Güncel piyasa hakkında birkaç kelime etmek gerekir ise;
Bu yıl fındık açısından epey zor geçeceğe benziyor.Zira hem içerde hem de en büyük ihracat pazarında( AB ) ekonomik zorluklar had safhada. Türkiye için birşey söylemeye gerek yok,heterodoks ( Neoklasik ekonomi ile çelişen / alışılmışın dışında ekonomik yaklaşımlar ) politikalar izlemesinden mütevellit,konuşmanın bir manası yok.AB için ise faiz artırımlarına geç kaldığı yönünde yapılan yorumlara ek olarak resesyonun kaçınılmaz olduğu söyleniyor. Faiz artışı ( 50 baz puan faiz artırımı yapıldı ) ile para politikasında sıkılaşma evresine geçen AB, mali kanadı biraz daha gevşek bırakması ile resesyonu teyit veya hafif atlatabileceği yönünde yorumlarda yapılıyor.Ama her halükarda bir etki olacak ve bu etki fındık ticaretimizi etkileyecektir.İç piyasada fındık tüketimini arttıramadık ve bu fiyatlar ile artırmamız da mümkün değil.Muhtemelen bu yıl iç piyasa tüketimlerinde de bir azalma göreceğiz.

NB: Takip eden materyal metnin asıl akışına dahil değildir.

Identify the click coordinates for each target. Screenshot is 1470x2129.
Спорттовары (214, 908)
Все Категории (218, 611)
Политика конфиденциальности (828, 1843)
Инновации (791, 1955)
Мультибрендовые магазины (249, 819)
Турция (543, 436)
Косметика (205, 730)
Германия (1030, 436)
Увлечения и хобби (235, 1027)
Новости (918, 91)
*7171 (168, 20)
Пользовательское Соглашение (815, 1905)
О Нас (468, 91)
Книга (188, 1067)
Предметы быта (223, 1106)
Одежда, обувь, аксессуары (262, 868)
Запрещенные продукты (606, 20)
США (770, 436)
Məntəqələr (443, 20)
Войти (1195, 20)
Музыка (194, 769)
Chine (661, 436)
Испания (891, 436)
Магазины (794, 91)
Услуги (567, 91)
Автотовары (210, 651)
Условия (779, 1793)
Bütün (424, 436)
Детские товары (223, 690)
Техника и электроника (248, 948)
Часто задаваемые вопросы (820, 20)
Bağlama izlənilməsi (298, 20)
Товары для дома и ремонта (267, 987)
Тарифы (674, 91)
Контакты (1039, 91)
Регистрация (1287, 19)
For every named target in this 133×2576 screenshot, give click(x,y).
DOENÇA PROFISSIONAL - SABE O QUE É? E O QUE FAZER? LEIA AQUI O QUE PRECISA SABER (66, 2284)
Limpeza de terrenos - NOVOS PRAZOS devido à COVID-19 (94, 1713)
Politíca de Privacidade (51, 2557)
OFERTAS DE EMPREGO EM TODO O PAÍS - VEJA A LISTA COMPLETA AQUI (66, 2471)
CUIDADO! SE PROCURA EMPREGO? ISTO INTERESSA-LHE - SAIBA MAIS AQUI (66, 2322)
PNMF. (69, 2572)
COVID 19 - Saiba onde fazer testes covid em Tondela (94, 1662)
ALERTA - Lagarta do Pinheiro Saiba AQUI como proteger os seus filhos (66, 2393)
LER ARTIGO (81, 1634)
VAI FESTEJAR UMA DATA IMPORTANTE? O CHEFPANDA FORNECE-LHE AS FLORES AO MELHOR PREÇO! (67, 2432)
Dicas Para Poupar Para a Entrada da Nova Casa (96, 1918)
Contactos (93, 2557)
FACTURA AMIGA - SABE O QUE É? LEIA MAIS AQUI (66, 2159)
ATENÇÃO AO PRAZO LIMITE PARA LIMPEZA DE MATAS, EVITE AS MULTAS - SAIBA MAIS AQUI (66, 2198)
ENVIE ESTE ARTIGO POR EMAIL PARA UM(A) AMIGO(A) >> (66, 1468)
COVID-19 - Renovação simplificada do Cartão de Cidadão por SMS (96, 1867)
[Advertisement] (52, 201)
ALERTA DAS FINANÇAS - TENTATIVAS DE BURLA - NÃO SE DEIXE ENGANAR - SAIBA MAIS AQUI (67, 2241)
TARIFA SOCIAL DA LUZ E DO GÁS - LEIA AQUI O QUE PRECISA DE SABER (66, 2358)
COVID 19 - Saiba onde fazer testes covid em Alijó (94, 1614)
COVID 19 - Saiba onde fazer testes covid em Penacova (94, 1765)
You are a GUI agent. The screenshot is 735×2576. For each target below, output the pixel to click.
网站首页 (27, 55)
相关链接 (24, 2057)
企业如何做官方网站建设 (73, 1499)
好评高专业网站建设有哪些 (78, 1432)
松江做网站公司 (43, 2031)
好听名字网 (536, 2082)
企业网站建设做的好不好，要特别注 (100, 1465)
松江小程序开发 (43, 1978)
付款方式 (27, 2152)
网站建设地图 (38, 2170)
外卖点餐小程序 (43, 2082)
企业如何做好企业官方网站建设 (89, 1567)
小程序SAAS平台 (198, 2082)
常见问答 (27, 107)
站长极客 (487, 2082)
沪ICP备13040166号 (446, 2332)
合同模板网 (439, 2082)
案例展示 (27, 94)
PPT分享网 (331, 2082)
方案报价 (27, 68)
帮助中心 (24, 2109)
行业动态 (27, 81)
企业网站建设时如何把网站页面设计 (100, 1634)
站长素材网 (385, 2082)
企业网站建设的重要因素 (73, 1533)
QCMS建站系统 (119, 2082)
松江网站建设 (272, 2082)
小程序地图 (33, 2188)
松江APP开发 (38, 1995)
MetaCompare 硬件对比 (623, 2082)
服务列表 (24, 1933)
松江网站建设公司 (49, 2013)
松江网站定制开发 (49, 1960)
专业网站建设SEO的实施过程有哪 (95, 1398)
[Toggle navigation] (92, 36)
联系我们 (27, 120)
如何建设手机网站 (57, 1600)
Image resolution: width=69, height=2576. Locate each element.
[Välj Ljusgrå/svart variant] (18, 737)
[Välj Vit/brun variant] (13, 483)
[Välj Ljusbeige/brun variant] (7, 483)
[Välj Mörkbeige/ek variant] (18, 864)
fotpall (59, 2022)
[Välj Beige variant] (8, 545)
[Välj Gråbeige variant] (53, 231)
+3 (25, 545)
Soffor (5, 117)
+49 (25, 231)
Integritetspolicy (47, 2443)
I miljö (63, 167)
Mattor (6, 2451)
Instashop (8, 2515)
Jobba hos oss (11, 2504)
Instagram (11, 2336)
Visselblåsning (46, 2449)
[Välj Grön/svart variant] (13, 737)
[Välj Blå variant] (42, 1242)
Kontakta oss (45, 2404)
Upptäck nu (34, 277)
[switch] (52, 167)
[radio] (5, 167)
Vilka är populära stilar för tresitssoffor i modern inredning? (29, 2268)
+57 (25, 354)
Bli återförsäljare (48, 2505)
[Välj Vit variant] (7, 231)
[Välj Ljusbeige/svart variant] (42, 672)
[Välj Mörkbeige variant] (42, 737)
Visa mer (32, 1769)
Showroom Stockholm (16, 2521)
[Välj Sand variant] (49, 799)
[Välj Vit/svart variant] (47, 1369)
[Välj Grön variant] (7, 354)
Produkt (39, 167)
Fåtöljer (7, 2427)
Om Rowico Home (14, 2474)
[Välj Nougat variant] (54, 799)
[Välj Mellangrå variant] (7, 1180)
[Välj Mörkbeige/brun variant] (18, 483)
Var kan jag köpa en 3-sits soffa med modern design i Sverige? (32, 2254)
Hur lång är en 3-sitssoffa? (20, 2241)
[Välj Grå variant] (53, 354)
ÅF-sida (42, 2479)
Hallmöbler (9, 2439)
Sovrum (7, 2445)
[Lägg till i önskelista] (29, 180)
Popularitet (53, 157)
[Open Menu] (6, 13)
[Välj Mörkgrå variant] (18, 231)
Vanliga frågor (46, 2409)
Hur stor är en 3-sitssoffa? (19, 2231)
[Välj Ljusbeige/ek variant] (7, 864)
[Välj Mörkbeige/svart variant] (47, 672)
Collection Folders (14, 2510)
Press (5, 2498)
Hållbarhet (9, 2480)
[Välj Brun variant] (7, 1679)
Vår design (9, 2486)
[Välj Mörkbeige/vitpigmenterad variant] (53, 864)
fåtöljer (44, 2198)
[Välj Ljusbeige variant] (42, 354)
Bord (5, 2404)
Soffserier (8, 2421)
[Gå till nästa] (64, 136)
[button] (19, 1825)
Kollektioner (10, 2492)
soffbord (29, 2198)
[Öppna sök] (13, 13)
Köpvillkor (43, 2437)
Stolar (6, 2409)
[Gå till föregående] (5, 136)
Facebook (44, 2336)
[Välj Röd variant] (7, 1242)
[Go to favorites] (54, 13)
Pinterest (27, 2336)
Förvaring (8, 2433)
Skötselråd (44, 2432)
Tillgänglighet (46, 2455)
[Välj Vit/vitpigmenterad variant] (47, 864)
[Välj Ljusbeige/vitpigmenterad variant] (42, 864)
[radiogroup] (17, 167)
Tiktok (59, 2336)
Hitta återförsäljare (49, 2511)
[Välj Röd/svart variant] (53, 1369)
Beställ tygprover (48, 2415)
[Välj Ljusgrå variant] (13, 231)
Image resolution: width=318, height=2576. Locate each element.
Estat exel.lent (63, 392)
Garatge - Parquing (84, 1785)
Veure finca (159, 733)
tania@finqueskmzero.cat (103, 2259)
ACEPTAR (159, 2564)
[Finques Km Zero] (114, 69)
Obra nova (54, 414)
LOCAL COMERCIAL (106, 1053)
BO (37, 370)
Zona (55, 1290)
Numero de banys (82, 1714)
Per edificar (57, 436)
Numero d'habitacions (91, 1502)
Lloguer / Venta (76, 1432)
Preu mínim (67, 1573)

2022/2023 yılı rekoltesinin iyi olması da fiyatlar üzerinde bir baskı oluşturacaktır.Bu baskıyı kırmak için TMO'dan yüksek bir alım fiyatı bekleniyor. Telaffuz edilen rakamlar 50 lira/kg ile 75 lira/kg bandında.Rasyonel olmak gerekirse ideal rakam 50 tl/kg gibi duruyor. 50 tl/kg üzeri bir alım fiyatının açıklanması, ihracat satışlarını extra zorlaştırır,ayrıca içerde tüketimi beklenenin üzerinde aşağı çeker.